Reputation: 4002
Here is what I'm trying to acheive. It's simple enough:
unsigned int foo1(bool cond, unsigned int num)
{
return cond ? num : 0;
}
Assmebly:
test dil, dil
mov eax, 0
cmovne eax, esi
ret
My question is, is there a faster way to do it? Here are some ways I thought of:
unsigned int foo2(bool cond, unsigned int num)
{
return cond * num;
}
Assmbly:
movzx eax, dil
imul eax, esi
ret
unsigned int foo3(bool cond, unsigned int num)
{
static const unsigned int masks[2] = { 0x0, 0xFFFFFFFF };
return masks[cond] & num;
}
Assembly:
movzx edi, dil
mov eax, DWORD PTR foo3(bool, unsigned int)::masks[0+rdi*4]
and eax, esi
ret
unsigned int foo4(bool cond, unsigned int num)
{
return (0 - (unsigned)cond) & num;
}
Assembly:
movzx eax, dil
neg eax
and eax, esi
ret
Now, multiplication yields the least instructions, I think it's the best choice, but I'm not sure about the imul. Any suggestions?
Thanks in advance,
Upvotes: 7
Views: 573
Reputation: 4002
Afer viewing all wisening answers and comments,
I believe this is the correct answer:
When getting to such levels of micro-optimizatin, there is no one 'best' choice, as it may vary depending on platform, OS and the written software.
So, it seems to me the correct approach software-wise would be to create more than one implementation, and encapsulate them with some abstraction, so they can be easily switched.
When benchmarking, switch between them to see which one yields best results for the SITUATION.

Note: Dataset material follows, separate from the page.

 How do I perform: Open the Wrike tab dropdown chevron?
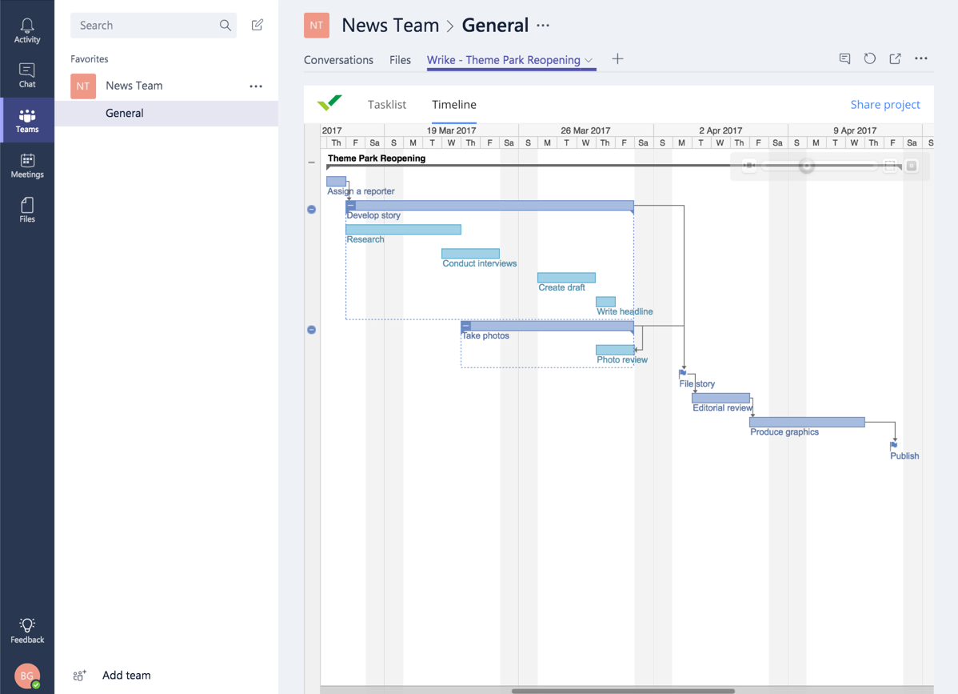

Of course we can rule out solutions which are obviously worse than others.
Upvotes: 0
Reputation: 213832
Optimizing code isn't always as easy as counting assembler instructions and CPU ticks.
The multiplication method is likely the fastest on most systems, since it removes a branch. The multiplication instruction should be reasonably fast on most CPU cores.
What you could consider though, is if you really need to use such large integer types. On small 8 or 16 bit CPUs, the following code would be significantly faster:
uint_fast16_t foo2(bool cond, uint_fast16_t num)
{
return (uint_fast16_t)cond * num;
}
On the other hand, such CPUs rarely come with branch prediction or instruction cache.
You shouldn't need to worry about manual function inlining. The compiler will inline this function automatically on most compilers.
Upvotes: 1
Reputation: 135
Multiplications and memory accesses take frequently more time than a simple if statement. If you want to optimize this code, the best way would be to use only "and" or "or" instructions (set it as inline to avoid a function call by the way).
Here is an 'optimized' example of your function using masks instead of booleans :
inline unsigned int foo1(unsigned int mask, unsigned int num)
{
return mask & num;
}
Your call would look like this :
foo1(0, 10); /* Returns 0 */
foo1(~0, 10); /* Returns 10 */
Upvotes: 1